Anyway, as I said before, continuity helps sell drama like this, as if there are no rules and no history, then saying something is happening for the first time, or is somehow unusual, doesn't have the same impact if its something the readers already know for themselves.
Nightwing #39 (DC) Nightwing is still battling The Judge in writer Sam Humphries' "Untouchable" story arc, but this particular chapter features another flashback to a previous encounter with The Judge. As with the previous flashback-centric chapter, a guest artist is enlisted to draw that flashback, and that artist is long-time Titans fan and artist Phil Jimenez. While The Judge has Nightwing in a pretty typical supervillain death trap--he's chained to a chair in a room slowly filling with water--he reveals his secret origin to Nightwing, while Nightwing remembers their second encounter.

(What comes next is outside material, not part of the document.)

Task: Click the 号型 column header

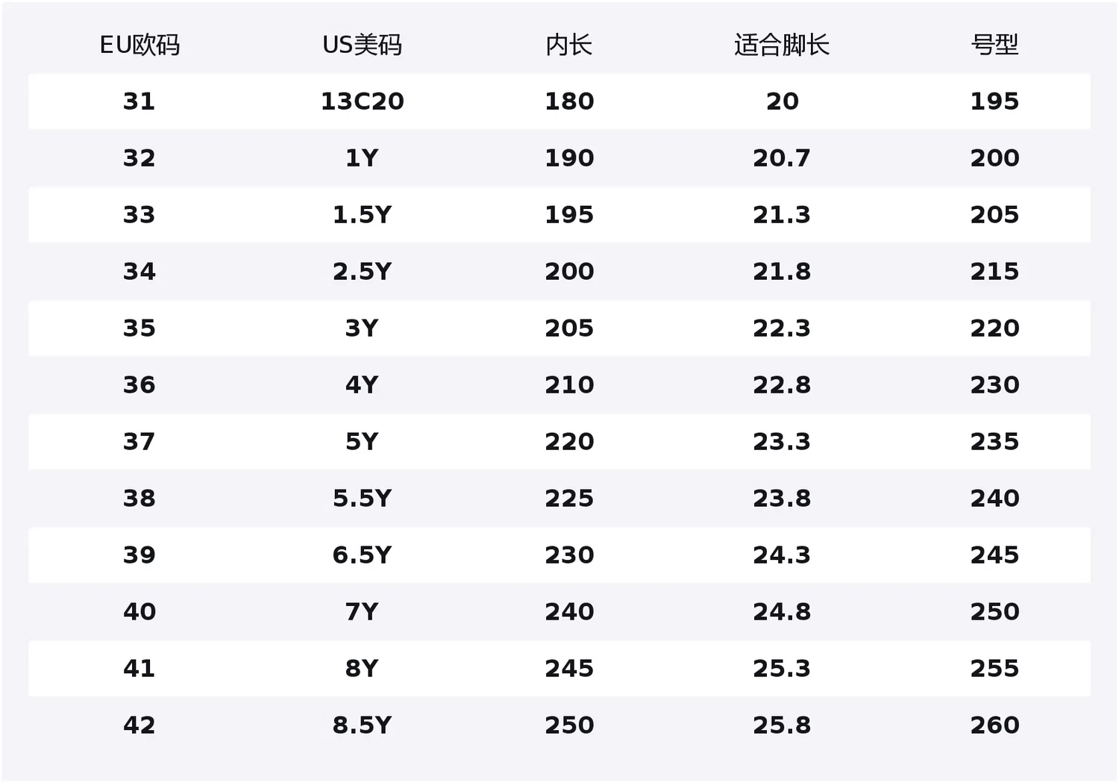Action: (x=994, y=45)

This occurred when Dick Grayson was no longer Robin, but not yet Nightwing. He was at Hudson University then, but had decided to take a semester at Bludhaven College Law School. Please don't pause to consider how that fits into the post-Flashpoint continuity, given that in less than five years, Dick Grayson became Robin, stopped being Robin and then had already become Nightwing, been Batman for a while and went back to being Nightwing. I guess he squeezed at least a few semesters of college in there too, somewhere between quitting being Robin and becoming Nightwing...? Worse yet, don't consider the other continuity alluded too here, wherein a teenage Jason Todd texts him from Wayne Manor. He also seems to have had all of his Teen Titans friends, including New Teen Titans friends like Starfire, although I think Titans history has been in flux to some degree since DC Universe: Rebirth. I tried a few issues of Titans, but couldn't stand the art long enough to stick with it.

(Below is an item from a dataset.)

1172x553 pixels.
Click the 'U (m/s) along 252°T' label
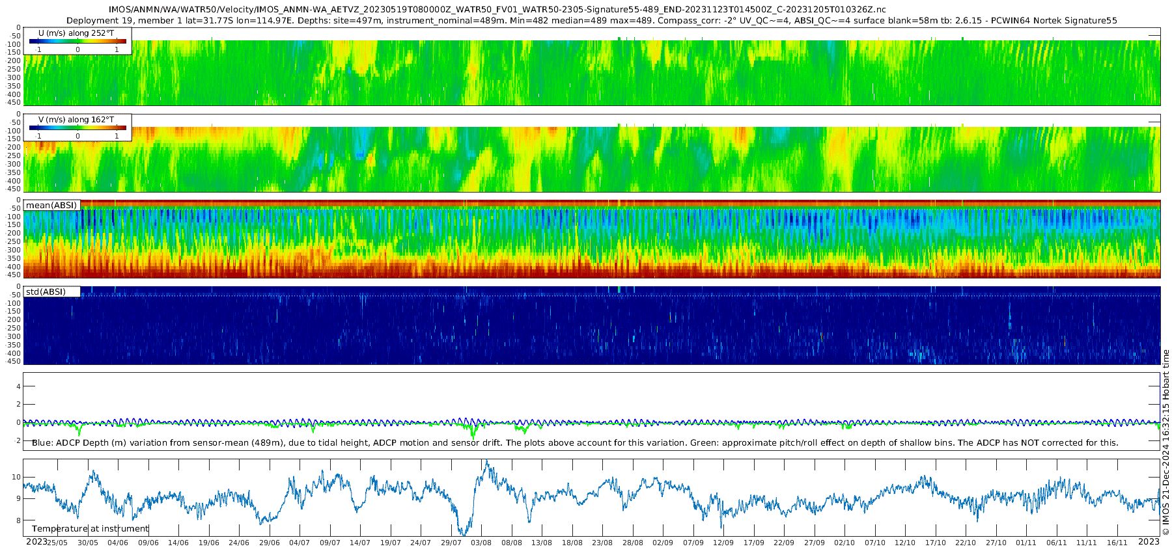click(77, 33)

When there's a weird murder at his new college, Dick puts on a domino mask and workout clothes that look an awful lot like his original, George Perez-designed costume, and leaps into action. I am and always have been a big fan of Jimenez's work, and although it seems to have gotten a little softer in its line work recently, likely do to the increasing prevalence of computers in the production of comics art, it's still pretty great looking, and Jimenez' Dick Grayson always look a lot more like "himself" than when other artists are drawing him, if that makes any sense at all (Probably not, I know).
1 comment:
“As to chairs, well, I don't recally there even being chairpeople post-Crisis”

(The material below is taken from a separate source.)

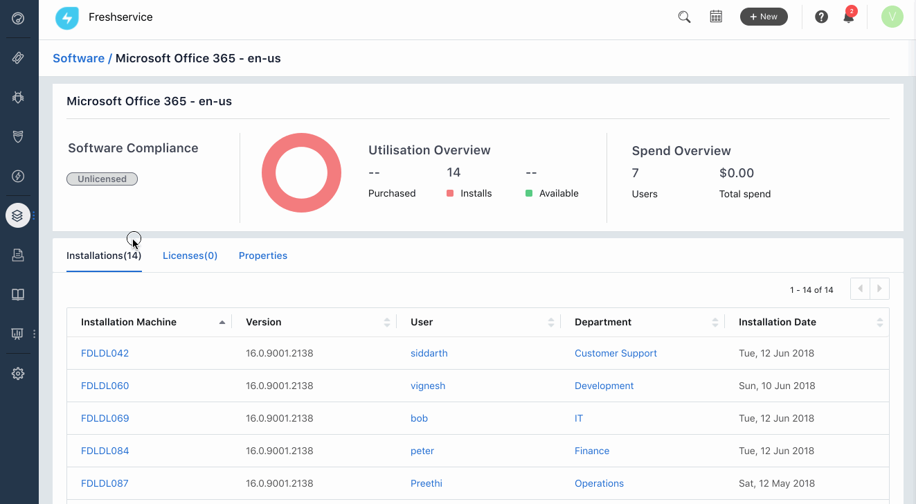Open the Dashboard from the sidebar
The height and width of the screenshot is (504, 916).
coord(18,19)
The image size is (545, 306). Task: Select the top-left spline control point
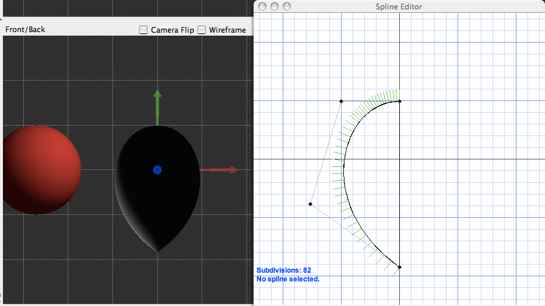point(342,101)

J’onn and Captain Atom led the JLI and JLE respectively, for the most part, until the Giffen era ended in Breakdowns. Then Superman and Hal Jordan started off leading the two branches, though Superman died soon thereafter. In the terrible years, J’onn led JLTF, Captain Atom led EXTREEEEM JUSTICE, and Wonder Woman led the satellite group.
Black Canary was chair for a bit of the terrible One Year Later League.
I think it was only Morrison’s JLA that left it slightly vague— usually with some sense of a governing committee of Superman, Batman, and someone else (sometimes J’onn, sometimes Aquaman). And there was that one scene in Teen Titans when the Titans disagreed about who led the League: “Batman.” “Superman.” “Martian Manhunter.” Concluding with little Liam Harper chiming in “Owacle.”